=== Task item ===
One part of the entries below is wanted: the lines from the one containing "Screen dimensions: 2348x1148" through the one containing "This screenshot has height=693, width=1233.". Write those out exactly and nothing else.

Supplied records below:

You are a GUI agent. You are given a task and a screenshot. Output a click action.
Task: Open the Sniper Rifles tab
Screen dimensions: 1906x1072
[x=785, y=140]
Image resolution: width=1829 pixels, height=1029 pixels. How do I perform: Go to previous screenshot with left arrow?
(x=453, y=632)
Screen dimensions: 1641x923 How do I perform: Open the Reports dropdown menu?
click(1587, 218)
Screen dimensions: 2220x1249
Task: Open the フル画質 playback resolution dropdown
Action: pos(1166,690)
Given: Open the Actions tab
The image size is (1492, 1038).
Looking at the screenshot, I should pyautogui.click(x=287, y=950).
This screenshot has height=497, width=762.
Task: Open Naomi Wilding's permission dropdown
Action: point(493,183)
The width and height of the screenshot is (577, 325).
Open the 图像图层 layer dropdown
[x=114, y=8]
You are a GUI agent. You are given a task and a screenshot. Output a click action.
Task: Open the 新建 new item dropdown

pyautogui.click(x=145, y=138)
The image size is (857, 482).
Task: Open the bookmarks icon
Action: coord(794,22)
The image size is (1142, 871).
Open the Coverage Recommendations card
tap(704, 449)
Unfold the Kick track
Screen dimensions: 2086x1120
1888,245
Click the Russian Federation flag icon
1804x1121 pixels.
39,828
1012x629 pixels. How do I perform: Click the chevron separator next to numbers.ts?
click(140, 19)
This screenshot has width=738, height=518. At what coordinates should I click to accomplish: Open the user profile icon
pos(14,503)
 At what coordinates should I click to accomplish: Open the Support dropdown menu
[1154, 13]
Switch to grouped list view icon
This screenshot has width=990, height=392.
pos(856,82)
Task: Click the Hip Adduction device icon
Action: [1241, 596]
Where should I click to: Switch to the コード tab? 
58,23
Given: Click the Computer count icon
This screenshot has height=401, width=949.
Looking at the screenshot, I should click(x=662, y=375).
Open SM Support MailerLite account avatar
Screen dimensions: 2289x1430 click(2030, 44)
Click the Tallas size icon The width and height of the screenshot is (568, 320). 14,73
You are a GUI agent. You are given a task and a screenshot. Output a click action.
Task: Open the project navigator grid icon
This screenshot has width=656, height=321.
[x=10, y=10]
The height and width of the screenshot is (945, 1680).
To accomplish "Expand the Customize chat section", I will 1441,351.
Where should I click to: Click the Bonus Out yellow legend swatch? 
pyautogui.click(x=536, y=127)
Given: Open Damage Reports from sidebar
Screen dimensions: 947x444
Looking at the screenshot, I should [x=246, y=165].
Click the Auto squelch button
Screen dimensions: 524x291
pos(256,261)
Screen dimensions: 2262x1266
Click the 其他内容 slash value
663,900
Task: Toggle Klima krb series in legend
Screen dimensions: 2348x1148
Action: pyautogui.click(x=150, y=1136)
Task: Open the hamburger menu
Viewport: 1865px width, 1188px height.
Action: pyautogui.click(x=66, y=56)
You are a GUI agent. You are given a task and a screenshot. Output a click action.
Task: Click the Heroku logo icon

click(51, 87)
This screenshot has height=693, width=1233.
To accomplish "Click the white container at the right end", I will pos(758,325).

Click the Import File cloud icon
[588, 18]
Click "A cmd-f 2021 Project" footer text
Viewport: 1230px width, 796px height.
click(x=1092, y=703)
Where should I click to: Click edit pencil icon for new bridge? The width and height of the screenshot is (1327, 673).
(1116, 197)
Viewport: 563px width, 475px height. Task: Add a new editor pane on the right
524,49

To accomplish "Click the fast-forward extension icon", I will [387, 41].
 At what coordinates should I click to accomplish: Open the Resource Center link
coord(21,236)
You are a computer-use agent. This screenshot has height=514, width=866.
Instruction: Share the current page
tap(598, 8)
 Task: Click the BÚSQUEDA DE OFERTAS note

End of Supplied records.

=== Answer ===
Screen dimensions: 2348x1148
Action: pyautogui.click(x=150, y=1136)
Task: Open the hamburger menu
Viewport: 1865px width, 1188px height.
Action: pyautogui.click(x=66, y=56)
You are a GUI agent. You are given a task and a screenshot. Output a click action.
Task: Click the Heroku logo icon

click(51, 87)
This screenshot has height=693, width=1233.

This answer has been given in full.